エピローグ
秋のはじまりを知らせるような、少し肌寒い風が病室のカーテンを揺らす。
ベッドには未だ目を覚まさない男の子。
「コウくん、もうすぐ秋になるよ。金木犀の匂いが風に乗ってここまで来るの。目が覚めたら、またあの場所に行こうね」
私、朝倉ももの呟きが病室に静かに響き渡る。
そんな時、ドアが開いて女性が入ってきた。
「ひかりおばさん、こんにちは」
「ももちゃん、こんにちは。毎日ありがとうね」
「私が来たくて来てるんですから、お礼なんて…」
ひかりさんはふわっと微笑み、息子であるコウくんこと、月影煌牙の頭を撫でた。
「もうすぐあなたの大好きな秋になるわよ。ももちゃんだって毎日会いに来てくれて、早く起きたくて仕方ないでしょう?お母さんも待ってるから、好きな時に起きてね」
ひかりさんはコウくんの頭から手を離し、花瓶の花を取り替えてくると言って病室を出た。

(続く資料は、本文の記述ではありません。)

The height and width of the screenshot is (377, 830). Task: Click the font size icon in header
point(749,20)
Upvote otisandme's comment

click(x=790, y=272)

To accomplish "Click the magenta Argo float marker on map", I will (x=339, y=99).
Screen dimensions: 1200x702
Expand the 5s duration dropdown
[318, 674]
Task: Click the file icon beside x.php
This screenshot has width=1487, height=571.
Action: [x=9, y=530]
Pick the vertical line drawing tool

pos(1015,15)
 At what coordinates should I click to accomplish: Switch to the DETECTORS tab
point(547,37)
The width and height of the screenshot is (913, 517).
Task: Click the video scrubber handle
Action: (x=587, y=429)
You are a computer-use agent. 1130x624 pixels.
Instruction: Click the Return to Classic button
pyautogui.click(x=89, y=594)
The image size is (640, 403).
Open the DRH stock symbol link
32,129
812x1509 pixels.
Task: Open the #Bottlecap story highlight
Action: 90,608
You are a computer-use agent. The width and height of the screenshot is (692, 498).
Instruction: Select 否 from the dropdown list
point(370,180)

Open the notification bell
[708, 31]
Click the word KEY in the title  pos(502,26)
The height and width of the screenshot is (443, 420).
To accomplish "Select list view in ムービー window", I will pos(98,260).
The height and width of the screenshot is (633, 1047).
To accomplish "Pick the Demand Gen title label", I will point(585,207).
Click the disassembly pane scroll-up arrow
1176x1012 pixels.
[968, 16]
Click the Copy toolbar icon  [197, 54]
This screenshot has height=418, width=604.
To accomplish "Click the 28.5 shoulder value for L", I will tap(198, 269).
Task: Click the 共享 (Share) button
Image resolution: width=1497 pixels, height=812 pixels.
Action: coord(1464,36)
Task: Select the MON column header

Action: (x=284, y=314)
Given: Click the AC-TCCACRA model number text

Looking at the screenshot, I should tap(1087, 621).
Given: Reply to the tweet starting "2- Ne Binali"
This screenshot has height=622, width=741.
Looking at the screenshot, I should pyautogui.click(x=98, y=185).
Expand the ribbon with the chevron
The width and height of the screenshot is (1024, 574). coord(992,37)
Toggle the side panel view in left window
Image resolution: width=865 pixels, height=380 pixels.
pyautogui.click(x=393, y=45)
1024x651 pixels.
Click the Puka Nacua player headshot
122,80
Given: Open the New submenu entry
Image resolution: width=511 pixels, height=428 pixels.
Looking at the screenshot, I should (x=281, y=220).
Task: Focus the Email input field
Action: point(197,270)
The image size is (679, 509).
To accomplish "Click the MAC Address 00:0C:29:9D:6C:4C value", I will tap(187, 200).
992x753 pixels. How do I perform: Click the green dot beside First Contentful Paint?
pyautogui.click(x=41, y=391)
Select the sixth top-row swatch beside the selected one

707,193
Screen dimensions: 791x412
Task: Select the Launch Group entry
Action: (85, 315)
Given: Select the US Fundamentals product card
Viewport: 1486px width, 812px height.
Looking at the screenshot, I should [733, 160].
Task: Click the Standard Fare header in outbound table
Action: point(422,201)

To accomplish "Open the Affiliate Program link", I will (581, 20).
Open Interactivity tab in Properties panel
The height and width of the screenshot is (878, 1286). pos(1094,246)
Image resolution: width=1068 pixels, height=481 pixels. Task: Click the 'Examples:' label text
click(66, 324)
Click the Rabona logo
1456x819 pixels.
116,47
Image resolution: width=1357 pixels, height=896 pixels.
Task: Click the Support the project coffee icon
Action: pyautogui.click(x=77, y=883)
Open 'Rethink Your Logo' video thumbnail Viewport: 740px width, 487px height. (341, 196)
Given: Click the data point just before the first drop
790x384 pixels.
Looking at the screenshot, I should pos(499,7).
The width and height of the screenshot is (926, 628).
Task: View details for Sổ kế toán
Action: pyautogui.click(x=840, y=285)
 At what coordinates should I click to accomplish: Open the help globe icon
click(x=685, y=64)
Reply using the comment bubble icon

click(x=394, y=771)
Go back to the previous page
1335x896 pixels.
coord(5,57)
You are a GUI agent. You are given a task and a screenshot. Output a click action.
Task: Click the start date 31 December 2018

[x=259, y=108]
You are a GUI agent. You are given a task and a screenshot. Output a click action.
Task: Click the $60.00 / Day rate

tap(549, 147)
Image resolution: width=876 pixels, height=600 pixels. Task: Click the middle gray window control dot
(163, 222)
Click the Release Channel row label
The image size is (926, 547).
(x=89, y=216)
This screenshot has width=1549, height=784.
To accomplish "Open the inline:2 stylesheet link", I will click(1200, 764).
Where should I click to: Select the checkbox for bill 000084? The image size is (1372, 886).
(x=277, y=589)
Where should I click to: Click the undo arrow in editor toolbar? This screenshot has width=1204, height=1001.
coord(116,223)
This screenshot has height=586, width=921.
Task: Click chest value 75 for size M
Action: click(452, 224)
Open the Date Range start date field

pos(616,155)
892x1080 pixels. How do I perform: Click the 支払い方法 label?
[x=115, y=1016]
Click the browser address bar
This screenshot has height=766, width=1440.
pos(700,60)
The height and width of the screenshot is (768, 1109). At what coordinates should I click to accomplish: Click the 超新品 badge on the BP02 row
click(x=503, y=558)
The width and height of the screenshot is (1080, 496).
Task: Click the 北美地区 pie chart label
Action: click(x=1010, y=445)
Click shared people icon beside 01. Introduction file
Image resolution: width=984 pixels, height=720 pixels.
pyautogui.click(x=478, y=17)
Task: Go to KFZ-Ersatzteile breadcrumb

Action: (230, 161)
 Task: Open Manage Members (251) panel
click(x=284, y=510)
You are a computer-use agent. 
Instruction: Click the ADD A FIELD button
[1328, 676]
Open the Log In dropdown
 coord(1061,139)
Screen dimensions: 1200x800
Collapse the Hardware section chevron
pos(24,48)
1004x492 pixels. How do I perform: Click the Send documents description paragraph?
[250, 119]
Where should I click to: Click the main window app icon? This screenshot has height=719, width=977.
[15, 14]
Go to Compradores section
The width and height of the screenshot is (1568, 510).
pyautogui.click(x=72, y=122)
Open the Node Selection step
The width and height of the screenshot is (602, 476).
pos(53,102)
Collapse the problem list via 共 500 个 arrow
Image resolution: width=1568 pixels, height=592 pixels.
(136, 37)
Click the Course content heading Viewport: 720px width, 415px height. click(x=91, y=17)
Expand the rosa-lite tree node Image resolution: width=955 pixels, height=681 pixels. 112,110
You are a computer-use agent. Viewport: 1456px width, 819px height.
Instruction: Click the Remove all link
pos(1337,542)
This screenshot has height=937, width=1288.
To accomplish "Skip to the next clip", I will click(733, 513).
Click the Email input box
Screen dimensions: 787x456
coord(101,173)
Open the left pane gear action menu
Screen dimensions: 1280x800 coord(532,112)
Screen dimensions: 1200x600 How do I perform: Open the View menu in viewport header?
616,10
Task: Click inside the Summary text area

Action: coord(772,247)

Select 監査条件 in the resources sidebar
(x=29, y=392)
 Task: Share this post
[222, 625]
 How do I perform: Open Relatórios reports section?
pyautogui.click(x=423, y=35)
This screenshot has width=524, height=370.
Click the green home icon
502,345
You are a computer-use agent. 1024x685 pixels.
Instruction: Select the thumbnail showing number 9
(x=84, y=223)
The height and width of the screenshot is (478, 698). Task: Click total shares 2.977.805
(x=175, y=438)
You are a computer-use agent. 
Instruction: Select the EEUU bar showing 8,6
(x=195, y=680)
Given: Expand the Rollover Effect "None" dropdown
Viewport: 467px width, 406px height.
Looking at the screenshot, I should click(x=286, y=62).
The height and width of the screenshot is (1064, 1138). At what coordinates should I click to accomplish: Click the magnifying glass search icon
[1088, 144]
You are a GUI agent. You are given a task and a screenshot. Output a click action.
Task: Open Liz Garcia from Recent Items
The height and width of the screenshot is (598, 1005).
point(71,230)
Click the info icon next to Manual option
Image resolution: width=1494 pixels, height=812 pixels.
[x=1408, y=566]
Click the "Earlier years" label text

「コウくんの好きな季節か。起きたらなんで秋が好きなのか聞きたいな」
コウくんが起きてからの楽しみがひとつ増えて、私は笑みをこぼし、コウくんの手をとる。
昔はこんなふうによく手を繋いで歩いていた。
いつも私がコウくんを引っ張り、彼は後ろを着いてくる感じで。
「懐かしいな」
私は昔に思いを馳せるように、静かに目を閉じ、舞い込む風と金木犀の香りを味わった。
「!」
(いま、手が動いた?)
微かだが手にかかる圧力を感じた。
慌ててコウくんを見る。
「ん、もも?」
「こ、うく、ん?」
(目が、覚めた?)
「コウくん、コウくん!」
私は嬉しさのあまり、コウくんに抱きついていた。
「うわ!いきなりどうした?俺、まだ起きたばっかで体が上手く動かないのに」
そんなことはお構いなしに、コウくんを抱きしめる腕に力を込める。
やっと声が聞けた、目を見れた。
コウくんを感じられた。
その嬉しさは、何ものにも変えがたいものだ。
「もも、抱きついてくれるのも嬉しいけど、ちゃんと顔見せて」
コウくんがそう言って私の頬に手をあてて上を向かせる。
まっすぐにコウくんの目と合わさって、思わず泣いてしまった。
「コウくんだ。ちゃんとコウくんだ。おかえり、おかえり!!」
私は涙を止めることができないが、彼との約束を守るために、懸命に笑顔を作った。
コウくんが眠る前、私は笑顔でコウくんと会うと約束をした。
久しぶりなのに、私が泣いていてはいけない。
ちゃんと笑顔で迎えないと。
それなのに涙は次から次へと溢れ出し、止まる気配を見せない。
きっと私の顔は酷いものだろう。
それなのにコウくんは、とても嬉しそうに笑っている。
「ただいま、もも」
コウくんの声が耳に残る。
心に染み渡っていく。
ああ、ちゃんと起きてくれて良かった。
本当に心からそう思う。
「もも、伝えたいことがあるんだ」
「伝えたいこと?」
起きてそうそう私に言いたいこととはなんだろう。
全く検討がつかない。
不思議そうにしているであろう私を見て、コウくんは目を細めて優しい笑顔をでこう告げた。
「俺、ももが好きなんだ。俺と付き合ってほしい」
「え?」
なんとも間抜けな声が出てしまった。
コウくんがそんなふうに私を見ていたことに驚いたこともあるが、あまりにも突然過ぎて処理が追いつかない。
「だめ?」
そんな可愛く聞かないで。
頭がパンクしてしまう。
ダメなわけないのに、それをわかった上でコウくんは聞いてきている。
「いじわる」
「ん?」
とても楽しそうに笑って、どうなのと聞いてくる。
「だめ、なわけない。むしろ私からお願いしたいくらい」
きっと私は今、顔がリンゴみたいに赤くなっているだろう。
恥ずかしさから顔を背けてしまったが、それもコウくんの手に遮られてしまった。
「ありがとう」
とても嬉しそうに、愛おしそうに見つめられ、柔らかいもので唇を塞がれた。
「!」
初めてのキスは甘く、とろけるような感じがした。
ひかりさんが戻ってくるまでの短い時間は、私とコウくんだけの秘密であり、窓から入り込む光と風と、金木犀の香りが隠してくれたのだった。